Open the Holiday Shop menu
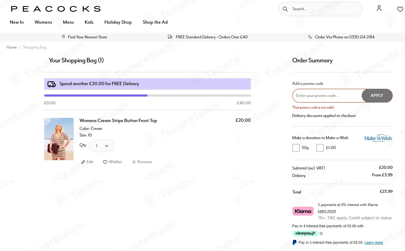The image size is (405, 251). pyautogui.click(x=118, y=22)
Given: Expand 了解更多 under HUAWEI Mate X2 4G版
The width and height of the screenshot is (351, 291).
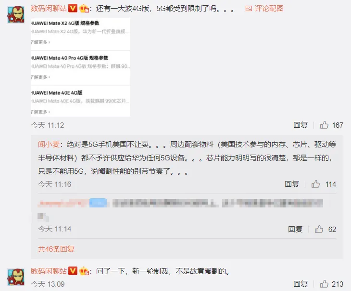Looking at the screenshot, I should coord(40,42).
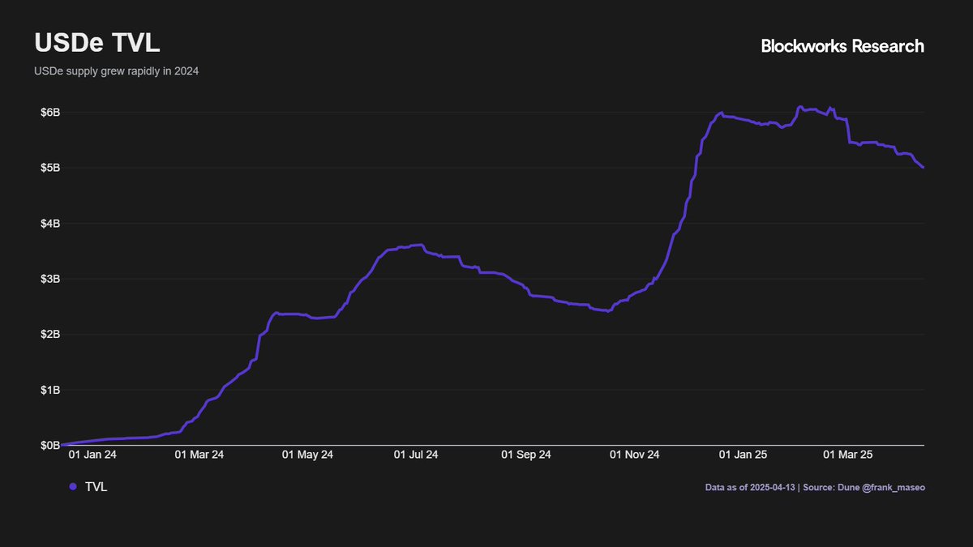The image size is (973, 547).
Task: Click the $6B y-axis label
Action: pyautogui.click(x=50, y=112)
• • • • •
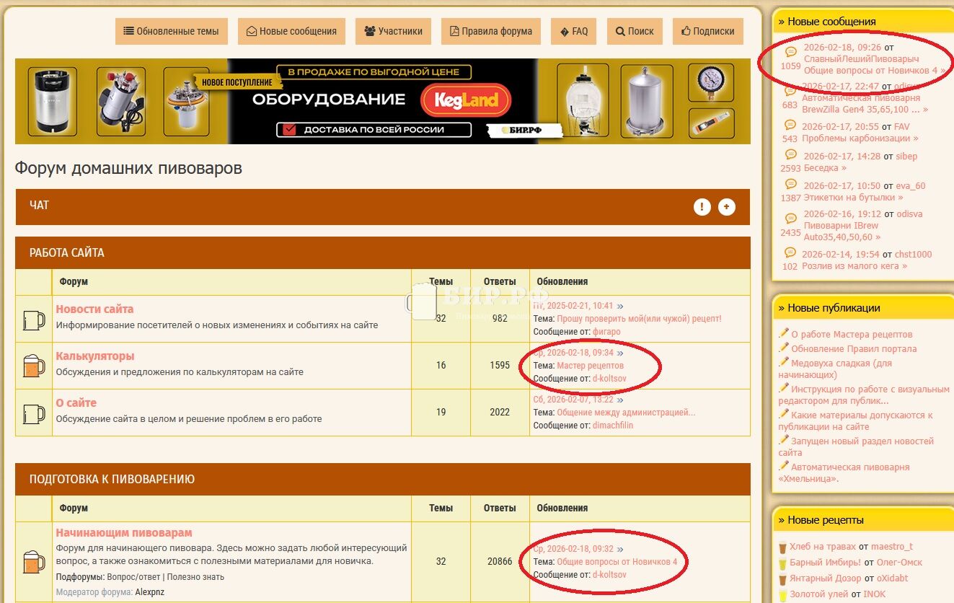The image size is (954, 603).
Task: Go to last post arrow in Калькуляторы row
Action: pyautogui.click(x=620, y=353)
• • • • •
• DESCRIPTION OF THE TASK
Look above for the line with "Open the Holiday Shop menu"; quote it and every line after it, stopping after the line with "Given: Expand 了解更多 under HUAWEI Mate X2 4G版", exactly, with nothing added and without pictures.

• OUTPUT OF THE EXERCISE
Open the Holiday Shop menu
The image size is (405, 251). pyautogui.click(x=118, y=22)
Given: Expand 了解更多 under HUAWEI Mate X2 4G版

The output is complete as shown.